К сожалению, в эти дни я часто видел только Ленку, а его вообще не встречал.
Мы, дети и старики, кому удалось избежать злой участи, целыми днями простаивали в очередях за продуктами в магазинах, в молочных, у складов. В сущности, сильнее, чем голод, нас мучило это ожидание, постоянная забота не прозевать, что где-то что-то раздают, не упустить, что тебе положено. И Ленка, которая вела хозяйство, постоянно стояла с нами в очередях. Однажды — я это хорошо помню — мы томились в длинной веренице у молочной на Средишкой улице, как всегда ждали, когда привезут молоко. Впереди стояли с карточками для грудных детей и дошкольников, беременные и старики, сзади те, у кого не было карточек, им выдавали по пол-литра молока, если оно оставалось. Вдруг у Ленки, она стояла чуть впереди меня, выскользнул из рук бидон и зазвенел по мостовой, потом она пошатнулась и упала. Я кинулся за крышкой, которая все кружилась и кружилась и никак не хотела остановиться.
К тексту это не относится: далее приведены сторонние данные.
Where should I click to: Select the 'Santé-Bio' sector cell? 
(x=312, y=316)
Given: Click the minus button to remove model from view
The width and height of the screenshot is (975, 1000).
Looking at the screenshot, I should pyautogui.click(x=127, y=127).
Когда я схватил ее, люди уже окружили девушку, так что я не мог к ней подойти.
— Что случилось? — воскликнула женщина рядом со мной и с любопытством взглянула на соседку, которая, казалось, нисколько не удивилась.
— Разве не ясно? — ответила та вопросом на вопрос. — Девушка в положении.
— Да что вы, — всплеснула руками первая. — В такое время…
— Время, конечно, неподходящее, — обстоятельно продолжала вторая. — Однако нигде не сказано, что она его не доносит, и тогда ребенка нужно будет прикармливать. Еще вопрос, от кого она беременна. Хотя все равно маловероятно, что отец останется в живых.
— Вы правы, — подтвердила первая. — Этого, безусловно, она не должна была себе позволять в такое время: мужчины сегодня есть, а завтра нет.
Между тем люди подняли Ленку и усадили возле стены; одна из женщин начала сноровисто растирать ей виски и шею, девушка открыла глаза и с благодарностью взяла ее за руку, бескровные губы и щеки слегка порозовели. Молочница тем временем налила в Ленкин бидон молоко, отыскала меня, мы аккуратно закрыли бидон крышкой, и она отдала его мне, и вот, хочешь не хочешь, я должен был подойти к Ленке. В это время женщины помогли ей встать, заставили опереться на них и повели домой, мне же не оставалось ничего другого, как пойти следом. Я тащился за ними, как пятое колесо в телеге, с неприятным ощущением, что вмешиваюсь в чисто женские дела, хотя около молочной не было никого более подходящего, чем я, чтобы сопровождать их; если бы я попробовал огрызнуться, это было ясно — меня тотчас бы одернули, мол, нечего ротозейничать, лучше помоги. И только перед домом Шкоберне одна из женщин облегчила мое положение, протянув руку за бидоном:
— Давай-ка сюда, нечего тебе лезть наверх.
В этот момент пронесся на мотоцикле Цирил. Он нагрянул так внезапно, что я не уловил, видел он нашу процессию перед домом или женщины до его появления успели войти во двор; как бы то ни было, на меня он времени не тратил. Поставив мотоцикл, он, как был — растрепанный, с всклокоченными волосами, запыхавшийся, — бросился в дом.
Вид Цирила удивил меня больше, чем его неожиданное появление. Он совсем не был похож на восторженных доленьских парней, только что призванных домобранов, которые в новенькой, с иголочки, форме, застегнутой на все пуговицы, по утрам маршировали на футбольном поле за фабрикой «Колинско». На нем была кожаная куртка с закатанными рукавами, галифе и сапоги, на груди висел автомат. Фуражка такая же, как у домобранов, только сидела как-то небрежно, лихо. Если те, кто собирались за фабрикой «Колинско», считались лежебоками, то он был солдатом. А если уж и они считались солдатами, то он был настоящим воином. Об этом свидетельствовала не только его одежда, отвечавшая требованиям военного времени, но и ловкие движения, стремительная походка, напоминавшая тревожную поступь дикого зверя. Он был здесь, в доме, за порогом его ожидал мотоцикл, но уже в следующее мгновение — это с легкостью можно себе представить — он окажется совсем в другом месте, там, в самом пекле, где ему нет и не может быть замены. Короче, это был совсем другой Цирил.
Я подождал его. Недомогание Ленки, очевидно, задержало его дольше, чем он предполагал, и все же он вскоре показался на улице с искаженным от ярости лицом.
— Придется мне прибить и Винко Тержана, — выплеснул он передо мною свой гнев. — Как это называется? Сделать девице ребенка и исчезнуть!
— Исчезнуть? — ухватился я за слово. — А разве Винко не с вами в Турьяке?